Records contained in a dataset
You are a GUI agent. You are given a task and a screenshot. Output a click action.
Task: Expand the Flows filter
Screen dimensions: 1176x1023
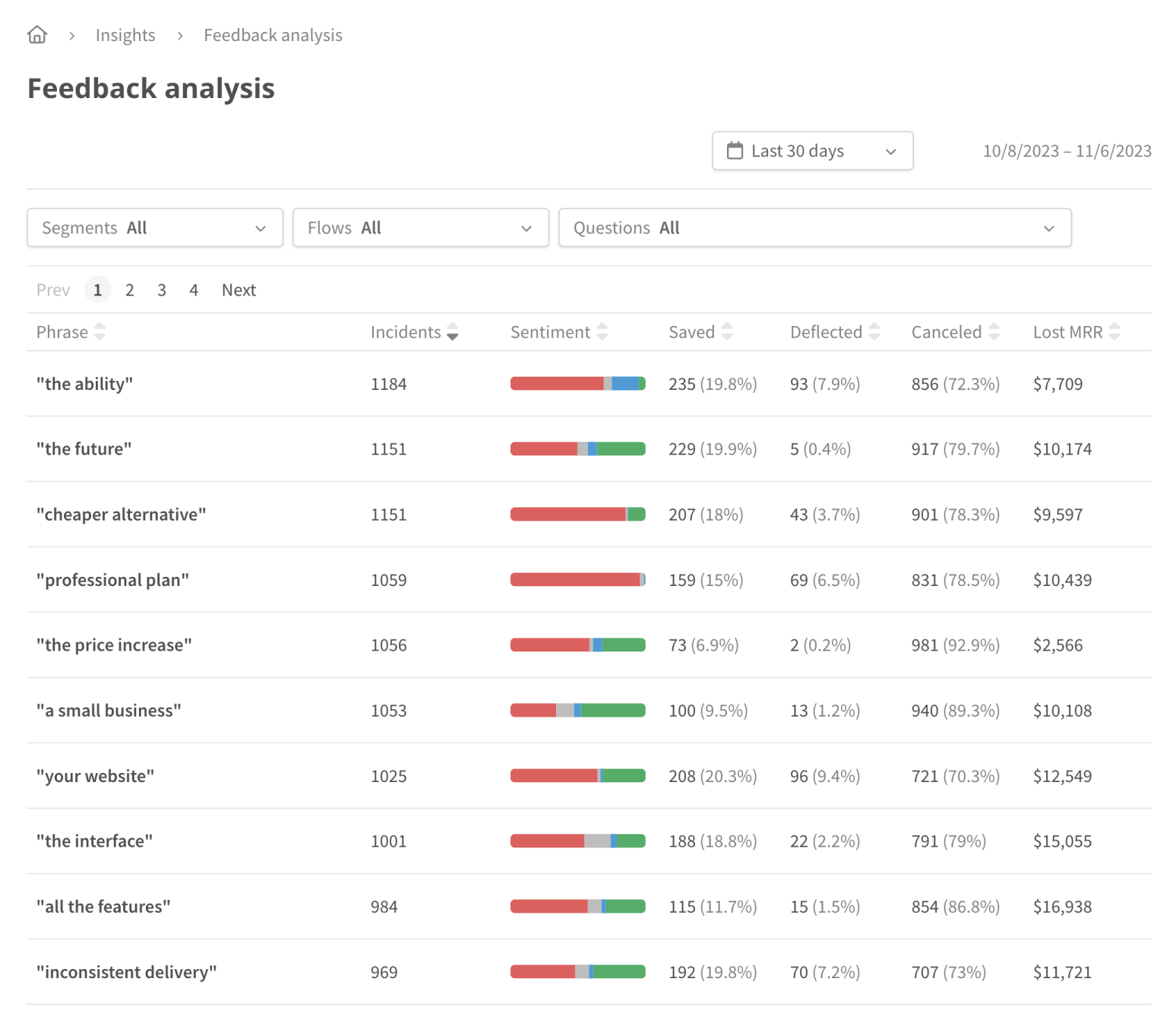[x=420, y=227]
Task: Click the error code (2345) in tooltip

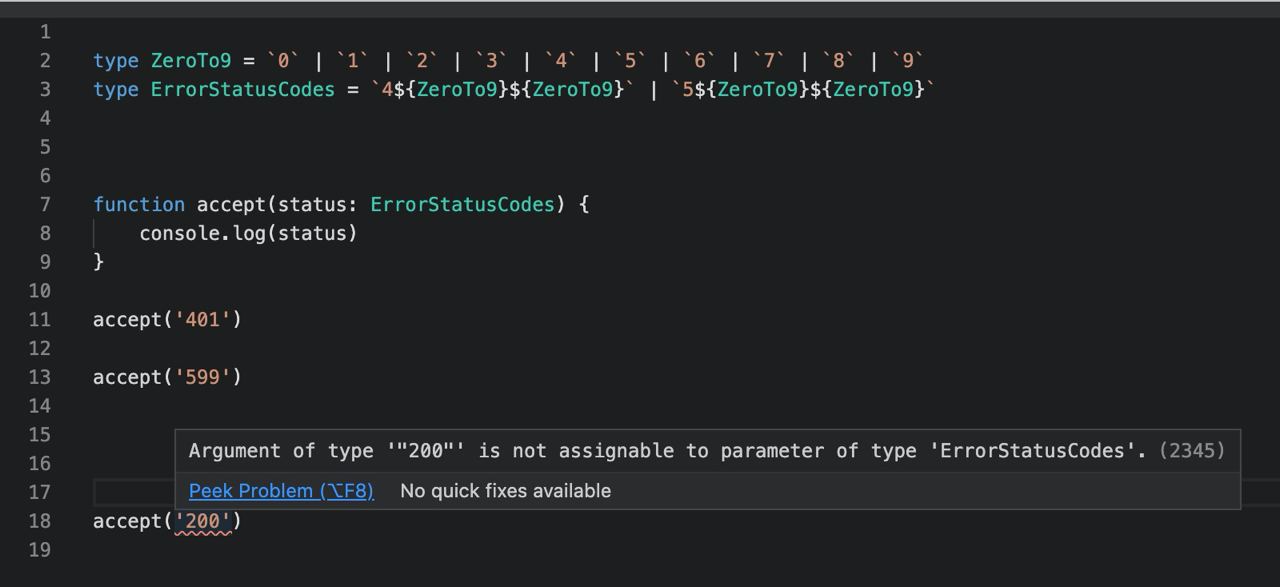Action: pos(1192,451)
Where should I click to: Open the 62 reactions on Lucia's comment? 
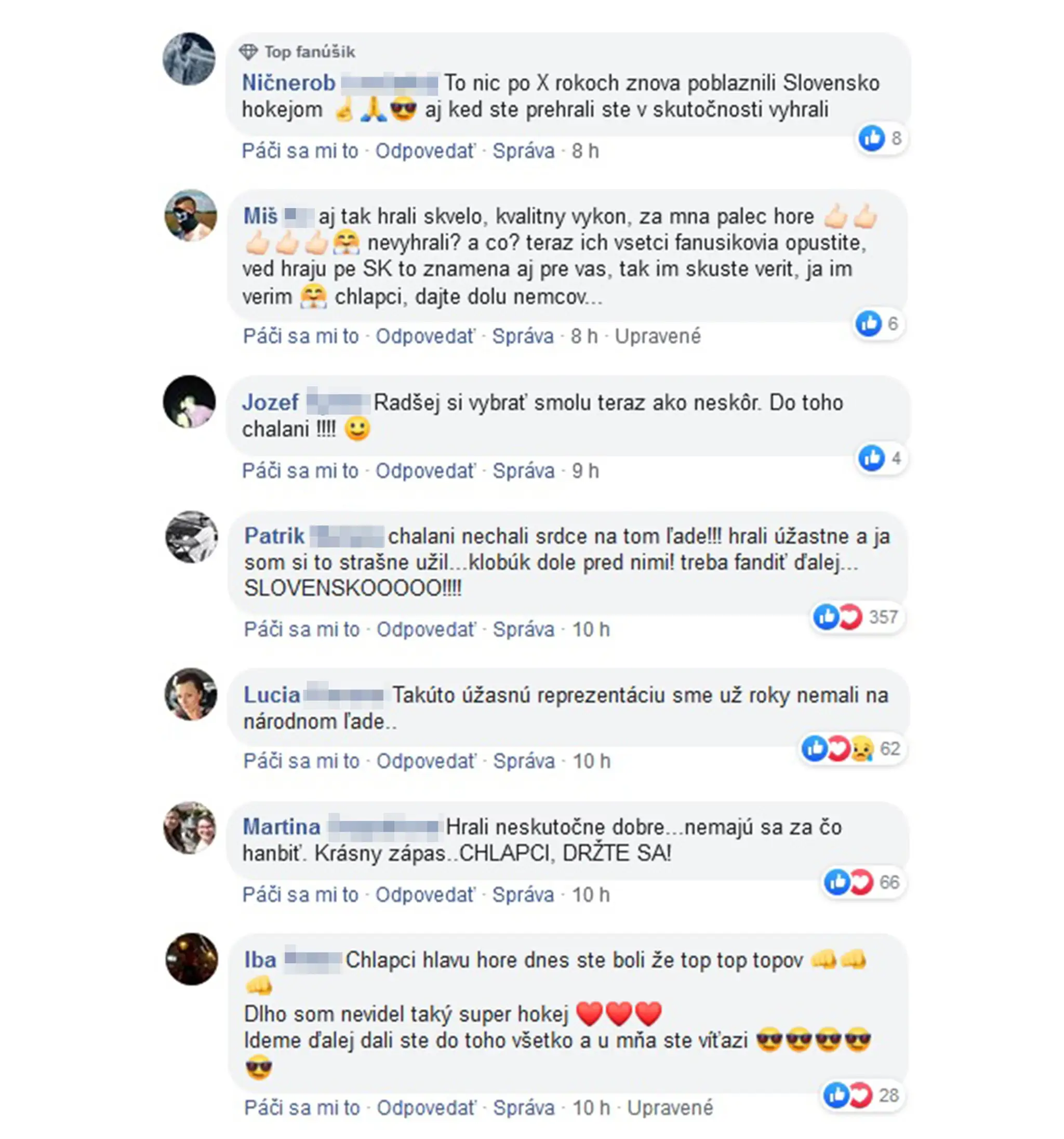point(852,749)
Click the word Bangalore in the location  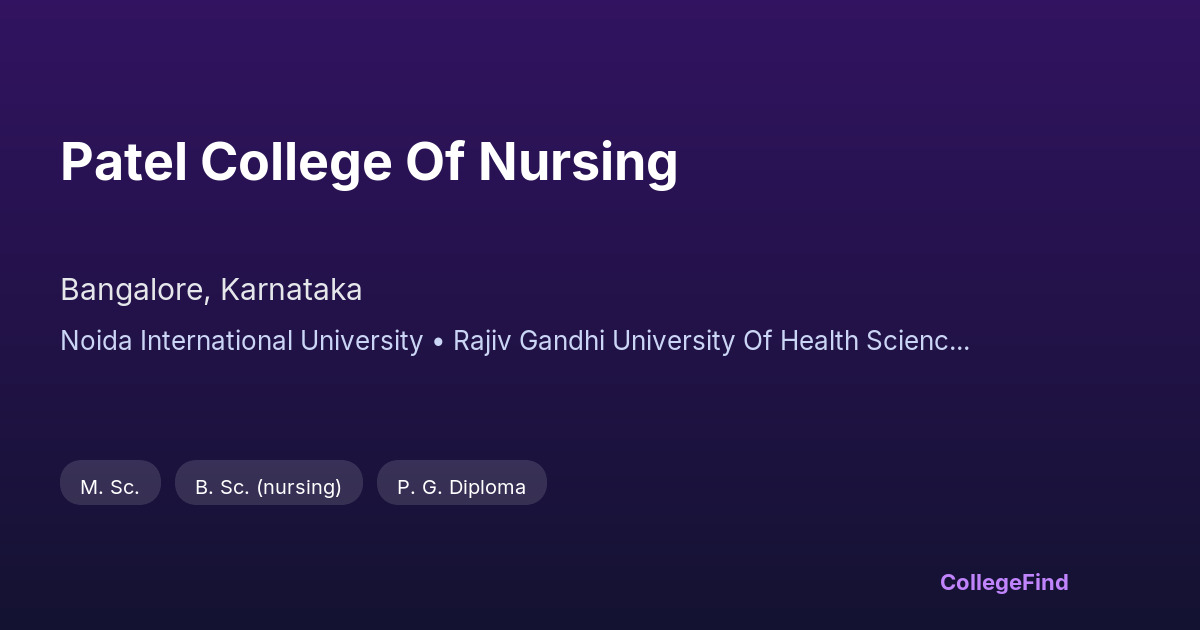pyautogui.click(x=134, y=290)
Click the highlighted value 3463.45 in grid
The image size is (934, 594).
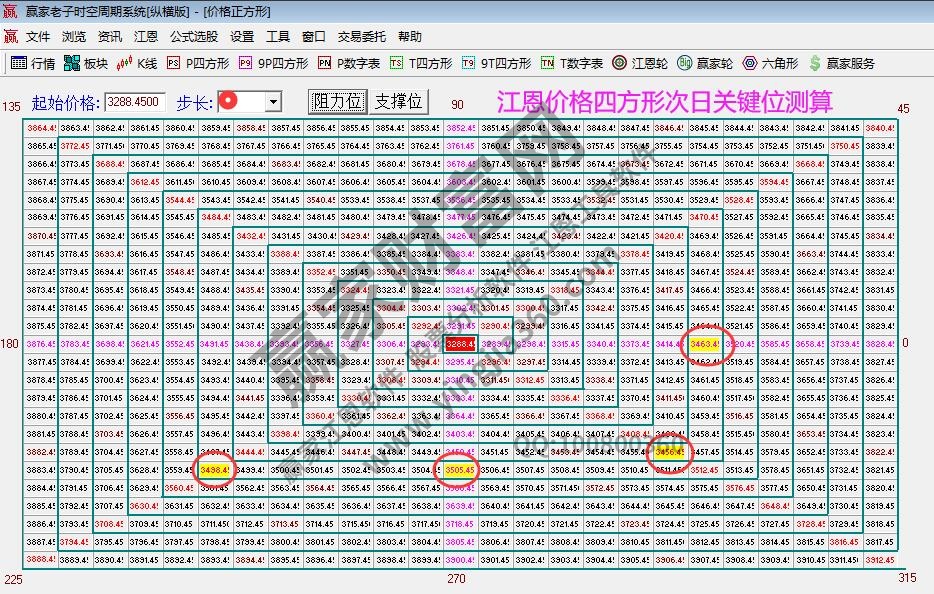click(x=707, y=343)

◆ Your goal: Which lines run from the one that holds "Click the highlighted value 3463.45 in grid" to the final line of the records above? Return them exactly, and skip the pictures.

◆ Output for this exercise:
Click the highlighted value 3463.45 in grid
The image size is (934, 594).
click(x=707, y=343)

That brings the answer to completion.